Furthermore, compared with traditional multi-view methods based on convolutional neural networks, the vision transformer architecture in this study abandons local convolutional operations and divides the input multi-view images into patches and processes them as sequences. By using the self-attention mechanism, it can directly model the relationships between patches of each view, effectively integrating information from different perspectives and constructing a more comprehensive feature representation. In contrast, CNN-based methods have limitations in capturing long-range dependencies across views. In terms of feature extraction, many similar methods rely on hand-crafted features, while this multi-view vision transformer adopts an end-to-end learning approach to automatically explore complex patterns and relationships in multi-view data. Taking cropland images as an example, traditional methods rely on predefined rules to extract features, while this model can learn subtle features such as the co-occurrence of crop growth patterns in different views through its self-attention layers. In addition, when processing multi-view data, some methods simply concatenate the features of each view at an early stage and then process them jointly. However, this study uses a cross-attention mechanism to explicitly model the interactions between different views, enabling the model to selectively focus on relevant information from each view according to the task requirements. Compared with the early-stage concatenation methods, it can more effectively utilize the complementary information between views and improve the performance of the model.

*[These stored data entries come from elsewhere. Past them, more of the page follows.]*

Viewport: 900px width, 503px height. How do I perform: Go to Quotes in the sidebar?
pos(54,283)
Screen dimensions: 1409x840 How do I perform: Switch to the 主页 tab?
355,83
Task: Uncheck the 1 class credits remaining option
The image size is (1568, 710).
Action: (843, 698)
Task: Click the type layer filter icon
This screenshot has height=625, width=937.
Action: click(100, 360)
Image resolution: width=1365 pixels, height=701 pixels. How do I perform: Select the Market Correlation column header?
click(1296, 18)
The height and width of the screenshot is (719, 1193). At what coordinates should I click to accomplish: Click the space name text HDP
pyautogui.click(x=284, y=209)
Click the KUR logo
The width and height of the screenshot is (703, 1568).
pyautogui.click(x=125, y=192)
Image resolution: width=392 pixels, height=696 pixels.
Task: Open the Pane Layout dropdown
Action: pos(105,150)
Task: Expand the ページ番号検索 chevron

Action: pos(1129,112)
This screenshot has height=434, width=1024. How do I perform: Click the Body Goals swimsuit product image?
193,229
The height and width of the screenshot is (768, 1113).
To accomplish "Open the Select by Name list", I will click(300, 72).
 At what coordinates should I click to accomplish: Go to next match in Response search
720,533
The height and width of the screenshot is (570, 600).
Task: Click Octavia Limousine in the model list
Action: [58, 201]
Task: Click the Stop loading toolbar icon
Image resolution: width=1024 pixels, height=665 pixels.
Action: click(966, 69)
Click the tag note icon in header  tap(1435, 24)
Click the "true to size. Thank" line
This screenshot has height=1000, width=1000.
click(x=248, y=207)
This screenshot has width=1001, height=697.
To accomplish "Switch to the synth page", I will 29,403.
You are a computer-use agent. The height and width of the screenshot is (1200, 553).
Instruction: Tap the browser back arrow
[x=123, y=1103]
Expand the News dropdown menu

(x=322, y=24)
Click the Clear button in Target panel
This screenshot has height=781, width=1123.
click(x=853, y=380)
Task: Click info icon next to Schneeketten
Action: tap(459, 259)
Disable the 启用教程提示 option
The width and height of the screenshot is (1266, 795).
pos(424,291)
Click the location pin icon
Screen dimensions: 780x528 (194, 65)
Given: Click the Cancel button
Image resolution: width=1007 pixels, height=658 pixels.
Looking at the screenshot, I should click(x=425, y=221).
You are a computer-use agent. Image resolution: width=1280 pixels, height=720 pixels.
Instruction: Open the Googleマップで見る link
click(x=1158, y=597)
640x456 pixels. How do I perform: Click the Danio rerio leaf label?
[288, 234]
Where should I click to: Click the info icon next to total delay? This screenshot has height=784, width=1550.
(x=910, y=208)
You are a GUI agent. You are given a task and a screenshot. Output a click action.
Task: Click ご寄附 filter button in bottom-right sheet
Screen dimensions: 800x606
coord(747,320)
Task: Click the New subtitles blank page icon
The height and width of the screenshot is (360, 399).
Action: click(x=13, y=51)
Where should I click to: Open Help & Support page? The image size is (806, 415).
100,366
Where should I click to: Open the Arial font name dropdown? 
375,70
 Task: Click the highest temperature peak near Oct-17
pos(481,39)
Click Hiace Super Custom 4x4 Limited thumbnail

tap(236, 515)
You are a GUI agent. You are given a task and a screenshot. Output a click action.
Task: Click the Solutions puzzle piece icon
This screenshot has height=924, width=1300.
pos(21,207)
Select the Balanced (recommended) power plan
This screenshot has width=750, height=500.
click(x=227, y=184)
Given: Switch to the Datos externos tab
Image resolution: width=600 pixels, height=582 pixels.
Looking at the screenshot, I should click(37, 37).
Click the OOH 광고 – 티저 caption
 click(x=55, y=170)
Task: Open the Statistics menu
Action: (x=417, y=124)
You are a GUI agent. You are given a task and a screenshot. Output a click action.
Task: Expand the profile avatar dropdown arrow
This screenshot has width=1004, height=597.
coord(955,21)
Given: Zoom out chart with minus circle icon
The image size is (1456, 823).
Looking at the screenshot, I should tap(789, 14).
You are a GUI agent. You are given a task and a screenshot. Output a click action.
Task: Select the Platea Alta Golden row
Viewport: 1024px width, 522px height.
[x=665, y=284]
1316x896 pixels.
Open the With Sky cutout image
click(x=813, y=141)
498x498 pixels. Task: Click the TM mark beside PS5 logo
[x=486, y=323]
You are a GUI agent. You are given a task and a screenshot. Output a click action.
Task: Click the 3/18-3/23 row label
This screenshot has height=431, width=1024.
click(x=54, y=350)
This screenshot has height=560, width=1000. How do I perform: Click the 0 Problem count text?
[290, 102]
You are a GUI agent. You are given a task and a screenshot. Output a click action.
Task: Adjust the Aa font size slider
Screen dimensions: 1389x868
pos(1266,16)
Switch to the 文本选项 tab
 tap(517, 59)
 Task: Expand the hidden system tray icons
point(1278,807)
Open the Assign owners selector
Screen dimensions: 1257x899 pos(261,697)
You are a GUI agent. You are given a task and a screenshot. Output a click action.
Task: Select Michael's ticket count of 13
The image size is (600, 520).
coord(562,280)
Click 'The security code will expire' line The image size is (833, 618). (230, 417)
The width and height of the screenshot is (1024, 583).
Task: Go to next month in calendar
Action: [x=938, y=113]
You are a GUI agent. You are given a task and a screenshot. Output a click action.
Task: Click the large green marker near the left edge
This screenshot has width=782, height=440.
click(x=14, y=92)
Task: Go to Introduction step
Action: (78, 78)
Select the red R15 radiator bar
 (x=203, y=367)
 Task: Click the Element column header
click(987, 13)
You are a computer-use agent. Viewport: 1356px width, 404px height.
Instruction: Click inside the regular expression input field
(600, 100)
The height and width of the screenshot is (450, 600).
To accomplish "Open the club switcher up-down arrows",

Moreover, the proposed approach encounters several limitations that warrant attention. Firstly, the computational requirements of the proposed model are substantial. Training on the 6803-frame farmland dataset consumed a significant amount of time on a high-end GPU. This not only hampers the practical implementation in real-time cropland monitoring, where quick results are crucial for timely intervention, but also poses challenges for large-scale deployments. In such scenarios, multiple drones may be collecting data simultaneously, and the high computational load could lead to bottlenecks in data processing and analysis. Secondly, the model’s performance in complex and rare anomaly scenarios is sub-optimal. The mis-classification shows that the proposed model fails to accurately identify the complex situations. This can be mainly attributed to the limited presence of such complex scenarios in the training data. With only a small proportion of the training data representing these intricate anomalies, the model lacks sufficient exposure to learn and generalize effectively. Accordingly, the advantages and disadvantages of the proposed method are provided in Table 6.

Table 6 Advantages and disadvantages of the proposed method.

Conclusion

This study aimed to address the crucial issue of anomaly detection in cropland monitoring within the low-altitude security domain, leveraging the IoD. This research introduced a novel approach that significantly deviates from existing methods.

In the future, the potential of the proposed framework will be explored. This includes integrating data from other types of sensors, such as thermal, infrared, or LIDAR, to enhance the robustness and accuracy of anomaly detection across diverse environmental conditions. Additionally, efforts will be made to make the vision transformer model more interpretable and explainable, fostering trust and transparency in security-critical applications. Next steps also aim to enhance the deep-learning pipeline to reduce computational complexity and latency, making it more suitable for real-time anomaly detection in resource-constrained environments.